Transcribe every record as it stands and set the images aside.

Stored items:
_ _ _ _ _ _ _
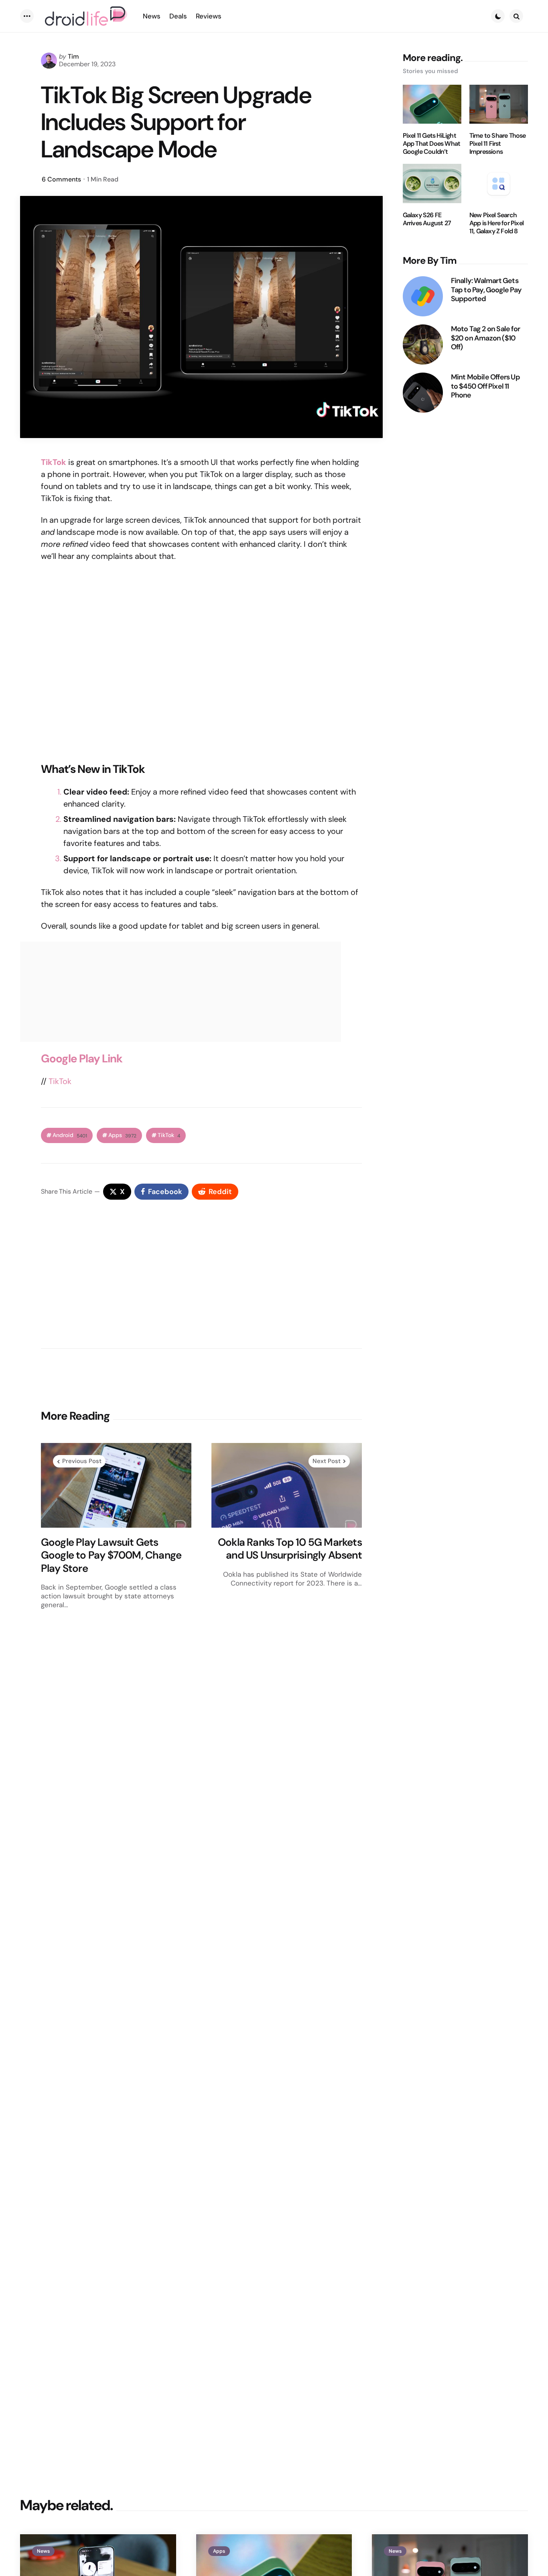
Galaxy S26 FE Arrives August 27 (427, 219)
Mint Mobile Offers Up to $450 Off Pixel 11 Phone (485, 386)
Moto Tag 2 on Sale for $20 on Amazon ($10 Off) (485, 338)
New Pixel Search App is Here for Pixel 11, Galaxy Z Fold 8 (496, 223)
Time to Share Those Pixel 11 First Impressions (497, 144)
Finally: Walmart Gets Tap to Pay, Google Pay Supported (486, 290)
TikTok (60, 1081)
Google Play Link (81, 1058)
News (43, 2551)
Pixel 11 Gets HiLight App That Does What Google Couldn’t (432, 144)
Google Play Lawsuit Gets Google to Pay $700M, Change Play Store (111, 1555)
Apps (122, 1135)
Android (70, 1135)
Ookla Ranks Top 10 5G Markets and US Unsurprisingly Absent (290, 1549)
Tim (73, 56)
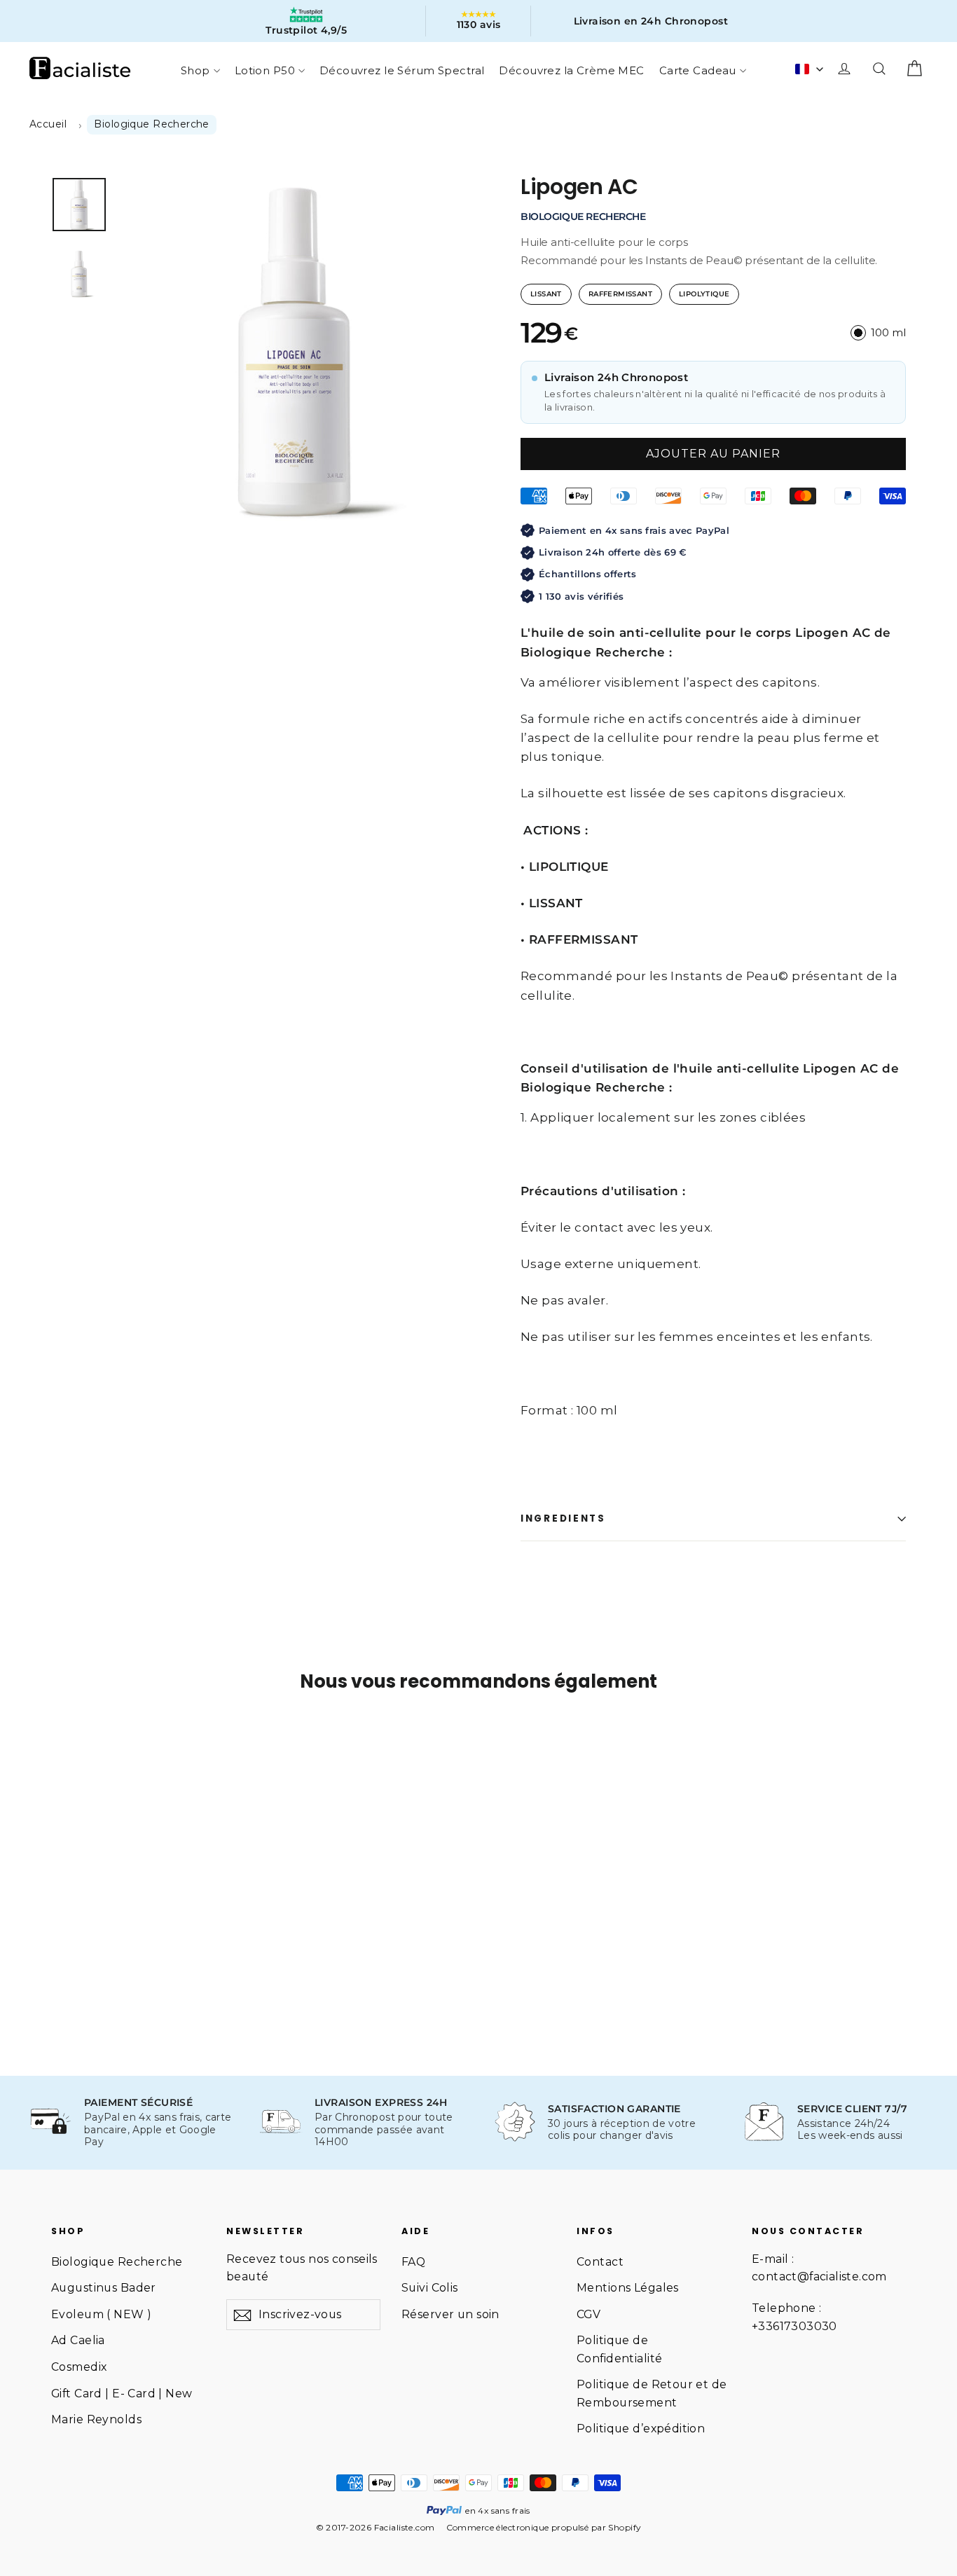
_ _ _ _ _ _ _
- _ANSWER SECTION_
Galaxy S26 FE Arrives August 27 (427, 219)
Mint Mobile Offers Up to $450 Off Pixel 11 Phone (485, 386)
Moto Tag 2 on Sale for $20 on Amazon ($10 Off) (485, 338)
New Pixel Search App is Here for Pixel 11, Galaxy Z Fold 8 (496, 223)
Time to Share Those Pixel 11 First Impressions (497, 144)
Finally: Walmart Gets Tap to Pay, Google Pay Supported (486, 290)
TikTok (60, 1081)
Google Play Link (81, 1058)
News (43, 2551)
Pixel 11 Gets HiLight App That Does What Google Couldn’t (432, 144)
Google Play Lawsuit Gets Google to Pay $700M, Change Play Store (111, 1555)
Apps (122, 1135)
Android (70, 1135)
Ookla Ranks Top 10 5G Markets and US Unsurprisingly Absent (290, 1549)
Tim (73, 56)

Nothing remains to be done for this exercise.